YOUR TASK: Copy out the listing word for word, from the start of it through the line containing "I want to click on crop-label-m: fruits, so", both ends included.

RECORDS FOR THE TASK:
****************************************
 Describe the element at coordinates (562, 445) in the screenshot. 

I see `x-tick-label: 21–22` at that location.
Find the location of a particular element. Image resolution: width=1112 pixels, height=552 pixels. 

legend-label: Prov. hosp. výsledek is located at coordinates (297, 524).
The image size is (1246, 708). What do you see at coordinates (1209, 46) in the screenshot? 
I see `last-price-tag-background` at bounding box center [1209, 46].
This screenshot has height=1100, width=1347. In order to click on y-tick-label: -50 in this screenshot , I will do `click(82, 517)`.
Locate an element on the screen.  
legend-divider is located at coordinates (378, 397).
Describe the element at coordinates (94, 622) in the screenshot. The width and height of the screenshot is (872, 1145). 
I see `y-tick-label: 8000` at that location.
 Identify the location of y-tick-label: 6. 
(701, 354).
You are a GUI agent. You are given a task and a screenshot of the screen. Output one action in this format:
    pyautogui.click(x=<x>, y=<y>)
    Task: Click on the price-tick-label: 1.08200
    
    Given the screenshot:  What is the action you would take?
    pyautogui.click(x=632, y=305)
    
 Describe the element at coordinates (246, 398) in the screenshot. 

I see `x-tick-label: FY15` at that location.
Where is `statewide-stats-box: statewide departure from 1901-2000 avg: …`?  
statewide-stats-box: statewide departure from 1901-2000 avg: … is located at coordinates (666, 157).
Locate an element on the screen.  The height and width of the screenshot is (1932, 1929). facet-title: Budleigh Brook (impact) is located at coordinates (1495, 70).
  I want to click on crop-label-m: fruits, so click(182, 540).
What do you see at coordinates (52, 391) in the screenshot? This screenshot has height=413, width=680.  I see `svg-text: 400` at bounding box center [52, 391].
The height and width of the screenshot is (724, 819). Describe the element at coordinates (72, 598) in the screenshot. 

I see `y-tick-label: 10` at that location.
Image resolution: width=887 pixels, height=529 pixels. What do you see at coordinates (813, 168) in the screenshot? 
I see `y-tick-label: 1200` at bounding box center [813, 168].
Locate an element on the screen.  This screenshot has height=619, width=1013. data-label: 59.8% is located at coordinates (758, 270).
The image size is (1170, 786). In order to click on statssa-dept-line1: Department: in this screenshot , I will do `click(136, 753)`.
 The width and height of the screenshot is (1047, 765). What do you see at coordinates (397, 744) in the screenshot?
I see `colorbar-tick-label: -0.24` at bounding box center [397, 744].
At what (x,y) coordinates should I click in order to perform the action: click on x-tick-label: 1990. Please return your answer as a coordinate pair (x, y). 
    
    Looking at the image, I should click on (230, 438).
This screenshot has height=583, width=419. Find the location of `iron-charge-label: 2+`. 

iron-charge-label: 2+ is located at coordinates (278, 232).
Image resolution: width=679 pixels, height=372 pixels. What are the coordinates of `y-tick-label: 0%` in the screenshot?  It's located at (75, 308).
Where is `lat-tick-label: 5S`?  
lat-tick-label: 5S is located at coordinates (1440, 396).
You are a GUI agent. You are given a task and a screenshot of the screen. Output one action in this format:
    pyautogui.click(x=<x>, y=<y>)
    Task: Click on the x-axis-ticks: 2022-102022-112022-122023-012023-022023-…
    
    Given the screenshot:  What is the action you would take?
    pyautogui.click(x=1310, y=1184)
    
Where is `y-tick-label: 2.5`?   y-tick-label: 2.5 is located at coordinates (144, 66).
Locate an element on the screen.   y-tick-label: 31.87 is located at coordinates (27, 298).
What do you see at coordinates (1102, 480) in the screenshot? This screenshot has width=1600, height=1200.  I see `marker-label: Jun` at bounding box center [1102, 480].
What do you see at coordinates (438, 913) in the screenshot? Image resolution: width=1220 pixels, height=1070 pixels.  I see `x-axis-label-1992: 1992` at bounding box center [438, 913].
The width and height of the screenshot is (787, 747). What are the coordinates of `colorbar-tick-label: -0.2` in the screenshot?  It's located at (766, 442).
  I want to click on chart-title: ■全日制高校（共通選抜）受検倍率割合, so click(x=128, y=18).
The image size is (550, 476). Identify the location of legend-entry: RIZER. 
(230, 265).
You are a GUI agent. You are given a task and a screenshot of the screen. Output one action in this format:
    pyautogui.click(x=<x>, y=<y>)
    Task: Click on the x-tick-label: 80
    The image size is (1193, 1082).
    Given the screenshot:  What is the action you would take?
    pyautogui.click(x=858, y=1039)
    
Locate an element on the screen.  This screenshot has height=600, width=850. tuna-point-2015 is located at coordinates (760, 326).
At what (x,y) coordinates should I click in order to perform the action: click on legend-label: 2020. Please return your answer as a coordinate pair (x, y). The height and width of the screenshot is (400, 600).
****************************************
RESULT OF THIS EXERCISE:
 Describe the element at coordinates (562, 445) in the screenshot. 

I see `x-tick-label: 21–22` at that location.
Find the location of a particular element. Image resolution: width=1112 pixels, height=552 pixels. 

legend-label: Prov. hosp. výsledek is located at coordinates (297, 524).
The image size is (1246, 708). What do you see at coordinates (1209, 46) in the screenshot? 
I see `last-price-tag-background` at bounding box center [1209, 46].
This screenshot has height=1100, width=1347. In order to click on y-tick-label: -50 in this screenshot , I will do `click(82, 517)`.
Locate an element on the screen.  
legend-divider is located at coordinates (378, 397).
Describe the element at coordinates (94, 622) in the screenshot. The width and height of the screenshot is (872, 1145). 
I see `y-tick-label: 8000` at that location.
 Identify the location of y-tick-label: 6. 
(701, 354).
You are a GUI agent. You are given a task and a screenshot of the screen. Output one action in this format:
    pyautogui.click(x=<x>, y=<y>)
    Task: Click on the price-tick-label: 1.08200
    
    Given the screenshot:  What is the action you would take?
    pyautogui.click(x=632, y=305)
    
 Describe the element at coordinates (246, 398) in the screenshot. 

I see `x-tick-label: FY15` at that location.
Where is `statewide-stats-box: statewide departure from 1901-2000 avg: …`?  
statewide-stats-box: statewide departure from 1901-2000 avg: … is located at coordinates (666, 157).
Locate an element on the screen.  The height and width of the screenshot is (1932, 1929). facet-title: Budleigh Brook (impact) is located at coordinates (1495, 70).
  I want to click on crop-label-m: fruits, so click(182, 540).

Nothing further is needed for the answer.